**DATA UNDER STUDY**
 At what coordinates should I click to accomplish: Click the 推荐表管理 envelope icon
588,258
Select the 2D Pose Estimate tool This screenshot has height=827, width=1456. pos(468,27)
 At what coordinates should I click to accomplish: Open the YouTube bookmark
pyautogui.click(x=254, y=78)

...

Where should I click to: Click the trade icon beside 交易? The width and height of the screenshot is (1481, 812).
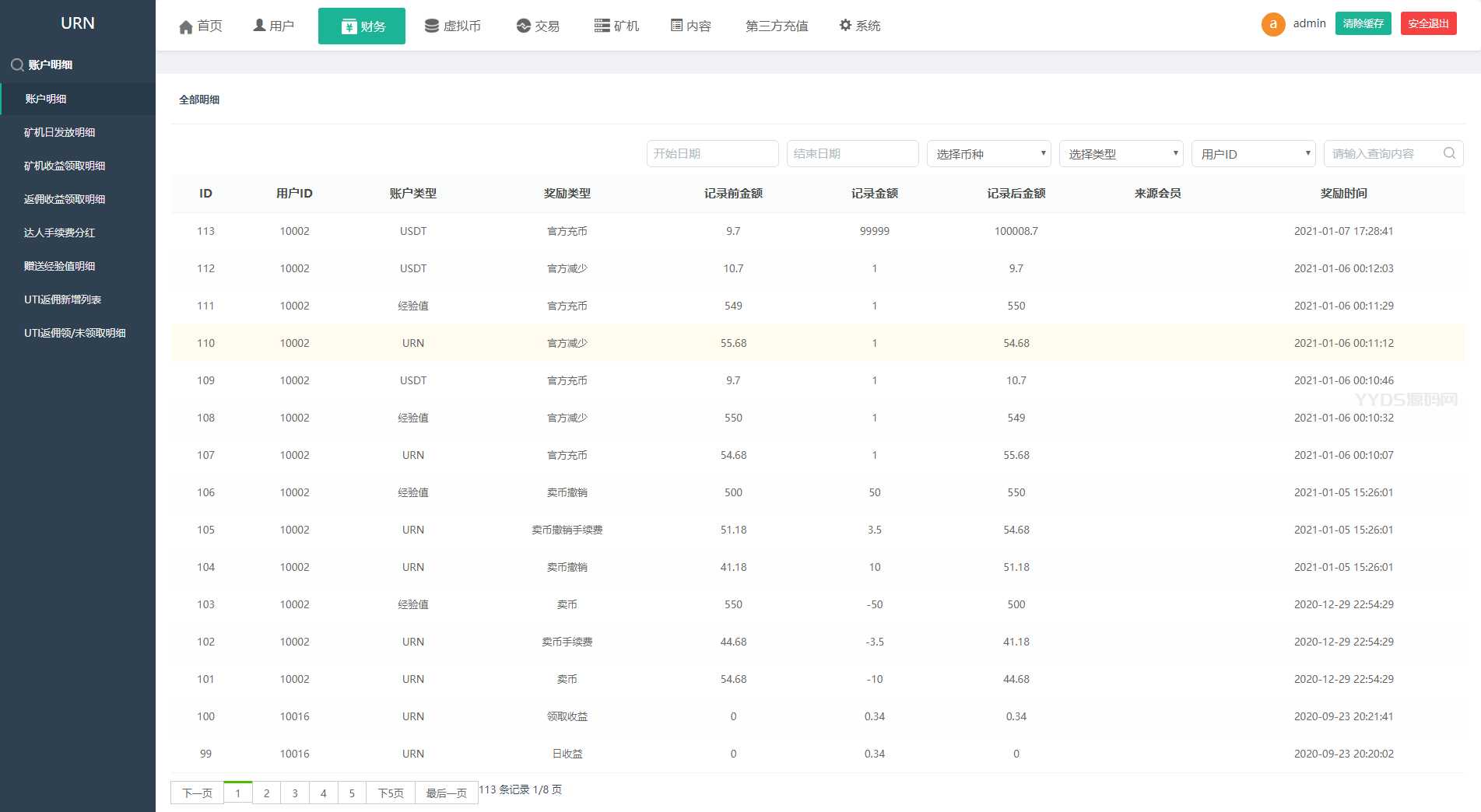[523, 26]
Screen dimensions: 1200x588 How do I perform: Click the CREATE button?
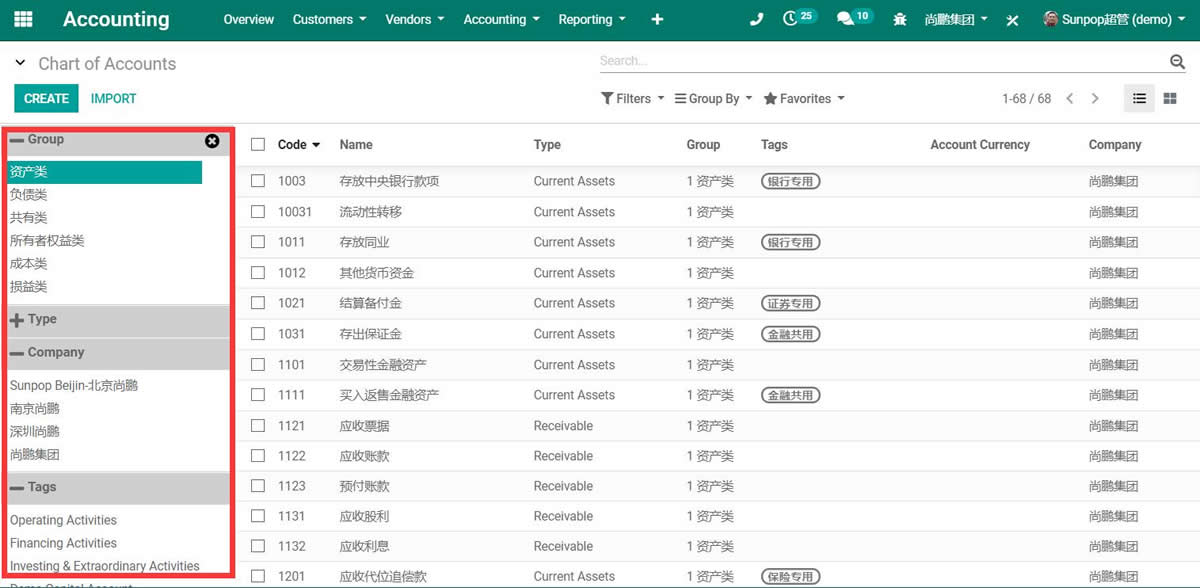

**ASSIGNED TASK**
With the pictures removed from your copy, retype the lines above from the one that contains "Where should I" through the one that contains "Screen dimensions: 1200x588", exactly.

**REPLY TO THE EXERCISE**
Where should I click to: Click the trade icon beside 交易? The width and height of the screenshot is (1481, 812).
[523, 26]
Screen dimensions: 1200x588 How do I perform: Click the CREATE button?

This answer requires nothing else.